Allow signatures to be loaded as Maven artifacts

[GoogleCodeExporter]

In issue #10 it was shown that its possible to release "signature" artifacts as 
Maven packages. You could then add a dependency to the Maven plugin section of 
your POM and load the signaures JAR file into the plugin's classpath. Those 
signatures would then be available by the "bundled-signatures" config setting.

The only problem is the package name: All those Maven artifacts need to have 
the signatures in the de.thetaphi.forbiddenapis package, which violates general 
Maven bundling, which should have package names named by the released product 
(see also OSGI).

Instead the signatures should be moved into the META-INF/ folder of the JAR, so 
its universal. An addon signature artifact would then be a JAR file with only a 
META-INF/ resource folder.

Original issue reported on code.google.com by uwe.h.schindler on 11 Oct 2013 at 3:53

[uschindler]

One other soulution would be to allow <signatureResources>. This would load signatures from plugin's classpath. Not fixed to META-INF or other subfolder, just by giving a resource URI:

<signatureResources>
  <resource>my/own/package/signatures.txt</resource>
</signatureResources>

This would execute getClass().getClassloader().getResourceAsStream(...)
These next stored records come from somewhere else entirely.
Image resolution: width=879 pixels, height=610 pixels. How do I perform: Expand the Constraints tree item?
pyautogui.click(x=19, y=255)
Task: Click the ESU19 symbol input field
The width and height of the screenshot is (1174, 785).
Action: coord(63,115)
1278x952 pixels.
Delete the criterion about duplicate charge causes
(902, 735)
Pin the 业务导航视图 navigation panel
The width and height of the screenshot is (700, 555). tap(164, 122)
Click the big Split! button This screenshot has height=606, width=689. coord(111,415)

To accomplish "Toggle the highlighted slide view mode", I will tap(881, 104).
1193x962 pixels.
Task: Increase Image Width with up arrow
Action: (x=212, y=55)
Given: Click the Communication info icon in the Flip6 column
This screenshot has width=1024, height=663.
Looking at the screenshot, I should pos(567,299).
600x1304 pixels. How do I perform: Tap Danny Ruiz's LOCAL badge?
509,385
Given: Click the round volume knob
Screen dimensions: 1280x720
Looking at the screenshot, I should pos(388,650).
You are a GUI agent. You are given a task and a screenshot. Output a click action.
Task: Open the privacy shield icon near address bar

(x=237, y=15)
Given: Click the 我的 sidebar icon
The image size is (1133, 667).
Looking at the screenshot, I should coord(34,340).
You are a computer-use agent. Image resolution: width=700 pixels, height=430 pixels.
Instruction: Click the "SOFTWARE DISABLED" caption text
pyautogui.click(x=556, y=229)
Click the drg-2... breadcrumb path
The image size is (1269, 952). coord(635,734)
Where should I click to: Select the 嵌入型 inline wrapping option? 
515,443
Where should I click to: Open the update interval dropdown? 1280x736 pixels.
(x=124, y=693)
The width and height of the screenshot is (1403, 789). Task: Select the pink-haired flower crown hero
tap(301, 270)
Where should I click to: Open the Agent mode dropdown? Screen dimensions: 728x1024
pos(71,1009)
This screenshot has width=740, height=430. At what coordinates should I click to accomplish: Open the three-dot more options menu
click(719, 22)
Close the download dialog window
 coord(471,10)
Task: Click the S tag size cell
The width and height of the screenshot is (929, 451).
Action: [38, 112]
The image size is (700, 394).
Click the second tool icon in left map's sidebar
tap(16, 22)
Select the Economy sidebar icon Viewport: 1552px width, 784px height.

In any case, defining real maven dependencies would be the more flexible use case, but harder to do.

[veithen]

Simply loading signatures from the plugin's classpath isn't a good solution because this implies that the Maven artifacts are added as plugin dependencies, but this won't work because plugin dependencies are loaded from the wrong repositories (see my first comment above).

[uschindler]

Ah, you are right. But the possibility to do this could also be availabe or does it make no sense at all?

[uschindler]

I started to work on this, want this to be ready for release of v. 2.0. Maven is at the moment the only plugin left that does not support signatures files from Maven central.

Gradle supports it out of box:

• create configuration (e.g., "forbiddenSignatures") and add the artifacts as dependencies. You are free to use any type, just Maven coordinates are important
• Assign the configuration (which implements FileCollection) to the signaturesFiles property of the task

Ant also supports it (since a few cleanups on weekend):

• Moved the signatures to a separate XML element named <signatures>...</signatures>. This element can contain several resource types (all of Ant like files, filesets, ivy:cachefilesets, strings, and also a special type added by forbidden called <bundled name=.../>).
• By this its possible to collect signatures files from any resource (also IVY or simply give an URL, string,...)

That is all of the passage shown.